• _Da svolgere_
Trascrivi parola per parola tutto il passo del testo sulle pensioni che va da "L’unica speranza sembra" giù fino a "sicurezza per tutti.".

• _Testo proposto_
Nonostante le promesse di superare la legge Monti-Fornero, il governo ha peggiorato la situazione per lavoratori, giovani e donne

Nonostante gli slogan di superamento della legge Monti-Fornero e la promessa di 41 anni di contributi per accedere al pensionamento, il governo, attraverso le ultime leggi di Bilancio, è riuscito nell’impresa di peggiorare ulteriormente quella legge tanto criticata. Ora l’obiettivo sembra essere quello di posticipare il pensionamento addirittura a 70 anni.

Nessuna risposta concreta è stata data per le categorie più svantaggiate, come i giovani, le donne e coloro che svolgono lavori gravosi e usuranti. Al contrario, il governo ha azzerato la flessibilità in uscita, con una riduzione del 15,7% delle pensioni anticipate previste per il 2024 rispetto al 2023. Inoltre, l’opzione Donna è stata praticamente cancellata, con un calo del 70,92% delle domande attese per il 2024 rispetto al 2023.

Anche Quota 103 (62 anni + 41 di contributi) è stata prorogata, ma con un importante ricalcolo contributivo che si traduce in un taglio dell’assegno pensionistico. L’Ape sociale, invece, è stata prorogata con l’innalzamento dell’età di accesso da 63 a 63 anni e 5 mesi.

Inoltre, dal 2030 per i lavoratori nel sistema contributivo la soglia per accedere al pensionamento anticipato a 64 anni verrà innalzata a 3,2 volte l’assegno sociale, passando da 1.313 euro a 1.720 euro. Questo significa che i giovani dovranno attendere ancora più a lungo prima di poter accedere alla pensione.

Ma non è finita qui: dal 1° gennaio 2025 le pensioni saranno ancora più povere a causa dell’abbassamento dei coefficienti di trasformazione. E nel 2027 e 2029 l’età pensionabile aumenterà ulteriormente di 3 e 2 mesi rispettivamente.

Insomma, il governo sembra aver tradito le promesse fatte ai cittadini, peggiorando ulteriormente la situazione previdenziale. L’Italia rischia così di rimanere l’unico Paese in Europa dove i lavoratori subiscono un doppio svantaggio: età pensionabile sempre più alta e assegni sempre più bassi.

L’unica speranza sembra essere quella di fermare questa deriva attraverso il voto ai referendum della CGIL, per stabilizzare il lavoro, combattere la precarietà e costruire un futuro di diritti e sicurezza per tutti.

• _Dati forniti_
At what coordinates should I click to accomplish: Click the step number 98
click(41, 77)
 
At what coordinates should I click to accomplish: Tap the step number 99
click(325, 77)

• _Risposta scritta_
L’unica speranza sembra essere quella di fermare questa deriva attraverso il voto ai referendum della CGIL, per stabilizzare il lavoro, combattere la precarietà e costruire un futuro di diritti e sicurezza per tutti.